The Bucksbaum Award is granted to an artist whose work was featured in the most recent edition of the Whitney Biennial, recognising “extraordinary artists whose works are inventive, urgent, and promise to be enduring,” said Mary E. Bucksbaum Scanlan, daughter of the prize’s namesake, in a statement. Chicago-based artist Pope.L, whose four-decade long practice covers everything from performance and painting to video and theatre, is the most recent winner of the $100,000 grant and autumn-slated solo exhibition at the Whitney Museum.
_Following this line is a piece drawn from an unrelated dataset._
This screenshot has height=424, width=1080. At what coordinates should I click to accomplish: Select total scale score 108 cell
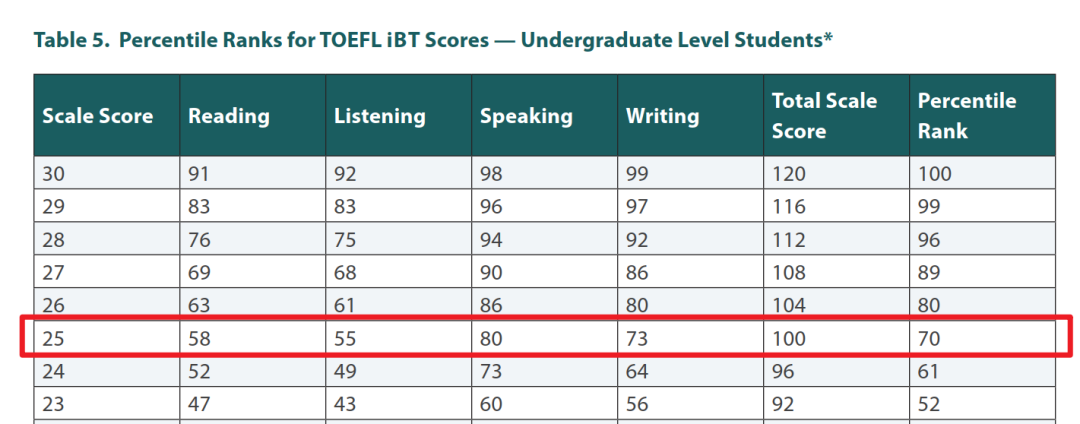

Pope.L is noted for his performances and interventions that explore language, gender, race and community, but his Whitney Biennial installation Claim (Whitney Version) (2017) proved particularly striking. Consisting of an immersive installation including 2,755 slices of bologna that, through the duration of the biennial, cured and leaked meat juice into basins at the base of the structure. Each piece of meat also bore a photocopied picture of a random New Yorker, intended to represent the percentage of Jews in New York. While polarising on many levels, Pope.L indicated in a wall text next to a bottle of MD 20/20 that his methodology was intentionally “off”.
“For almost four decades, Pope.L has challenged us to confront some of the most pressing questions about American society as well as about the very nature of art,” said Adam D. Weinberg, the museum’s Alice Pratt Brown Director, in a statement. “We are thrilled that he is joining the illustrious group of American artists whom we have honoured with the Bucksbaum Award.”